GLENDALE — A court commissioner heard testimony Friday from one of eight tenants who have filed a lawsuit against owners and operators of a Montrose apartment complex for relocation fees after their homes were reportedly uninhabitable during massive reconstruction.
Commissioner Steven Monette reviewed Nancy Mills’ case, which was filed separately at the Glendale Superior Court from those of the other seven tenants.
Mills’ and the tenants’ cases, which were heard Aug. 15 by the same commissioner, are against StarPoint Properties LLC and Valderas Drive LLC.
Mills is seeking $7,500 from the companies for physical distress she claims to have suffered during an extensive overhaul of the apartment complex at 2121 Valderas Drive. Mills still lives at the complex, which is no longer under construction.
“The laws that have been invented to protect tenants have been ignored,” she said.
During reconstruction of the complex’s piping, Mills’ bathtub and toilet were flooded with feces and brown water, she said.
Monette told Mills he has to remain objective when reviewing her and the other tenants’ cases.
“Based upon what I see, there were clearly hardships and inconveniences to the tenants,” he said. “We look at that, and we also have to balance that with the benefit that this work had to be done.”
Mills and the tenants’ civil cases came four months after a criminal court judge dismissed charges against the property companies, after attorneys representing the companies and 12 other tenants reached an agreement that awarded about $30,000 in relocation fees to the tenants.
StarPoint and Valderas Drive came under scrutiny in April 2007 after residents said some tenants were evicted without reason and given raised rents after complaining about poor construction work.
The company purchased the property a month earlier for $17 million and immediately began construction to upgrade the units. Tenants alleged that StarPoint had served 20 eviction notices in April without giving reasons, which violates the city’s just-cause-for-eviction ordinance.
The ordinance requires landlords to cite one of 11 acceptable reasons for evicting tenants and to pay evicted tenants relocation fees of $1,000 plus two months’ worth of fair market rent.
Tenants attended City Council meetings out of frustration about what had been occurring at the apartment complex and criticized the property owner.
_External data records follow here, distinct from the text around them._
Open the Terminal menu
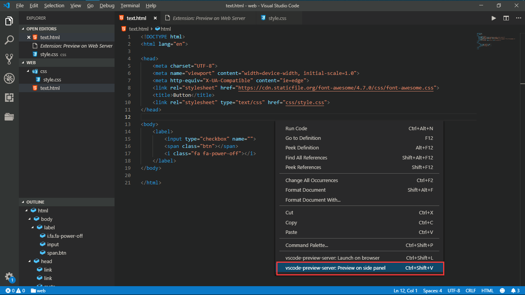525x295 pixels. [x=130, y=5]
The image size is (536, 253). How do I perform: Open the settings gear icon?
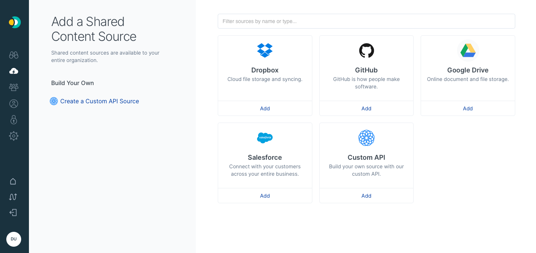14,136
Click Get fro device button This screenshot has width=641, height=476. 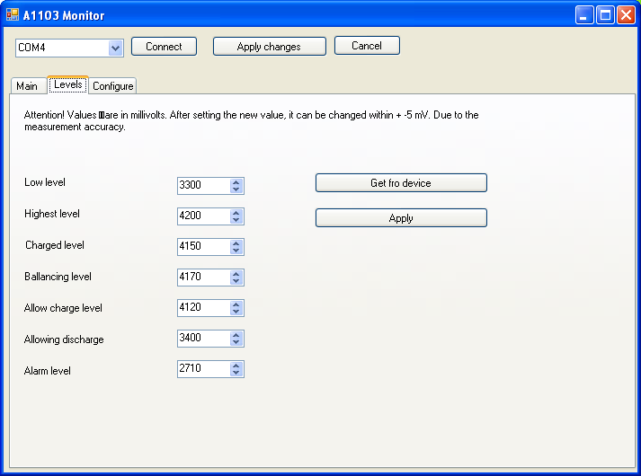click(x=401, y=183)
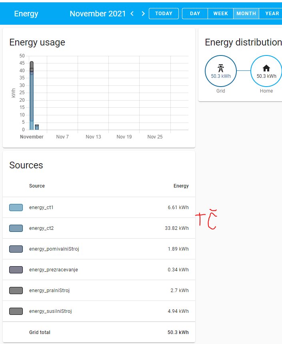Click the energy_pralniStroj color swatch

16,291
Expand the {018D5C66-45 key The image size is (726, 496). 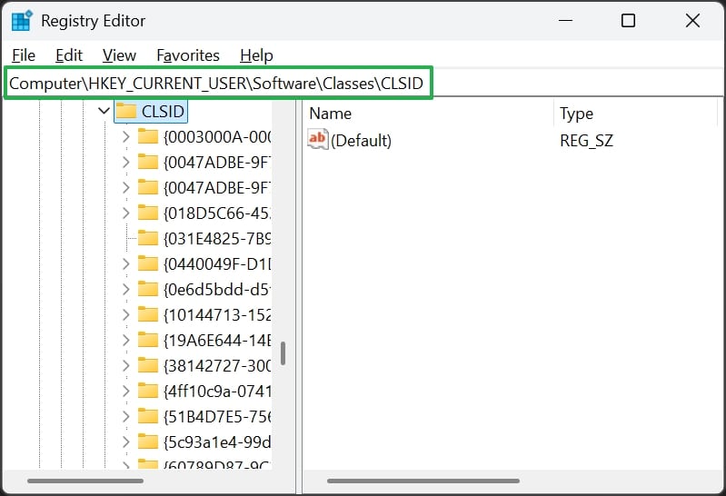point(126,213)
They also asked for help from the city attorney.
In October 2007, after a five-month investigation, the city found that the property companies violated the just-cause-for-eviction ordinance. The city then filed a criminal complaint, which was resolved when attorneys for the companies and tenants reached their agreement.
StarPoint Executive Vice President Michael Farahnik offered Mills and the other tenants in the current civil case two times the cost of their rent, plus an additional $500. Mills and the tenants refused his offer.
Mills believes her experience during the construction at the complex was chaotic. The construction workers, she said, were often left unsupervised.
“It was like a free-for-all,” she said.
Holes on walls were left open and unfinished in her apartment, Mills said. Construction hours often extended past 10 p.m., and tenants were given late notices that the water was going to be shut off, she said. Mills had to get acupuncture therapy for the lack of sleep she suffered during the construction. She believes the properties owners were trying to push the tenants out of the apartment complex.
“They wanted people to move so they don’t have to pay for relocation fees,” Mills said.
But Farahnik said StarPoint had performed construction on the complex because the piping was old and worn.
“This is work that had to be done,” he said. “No ifs, ands or buts.”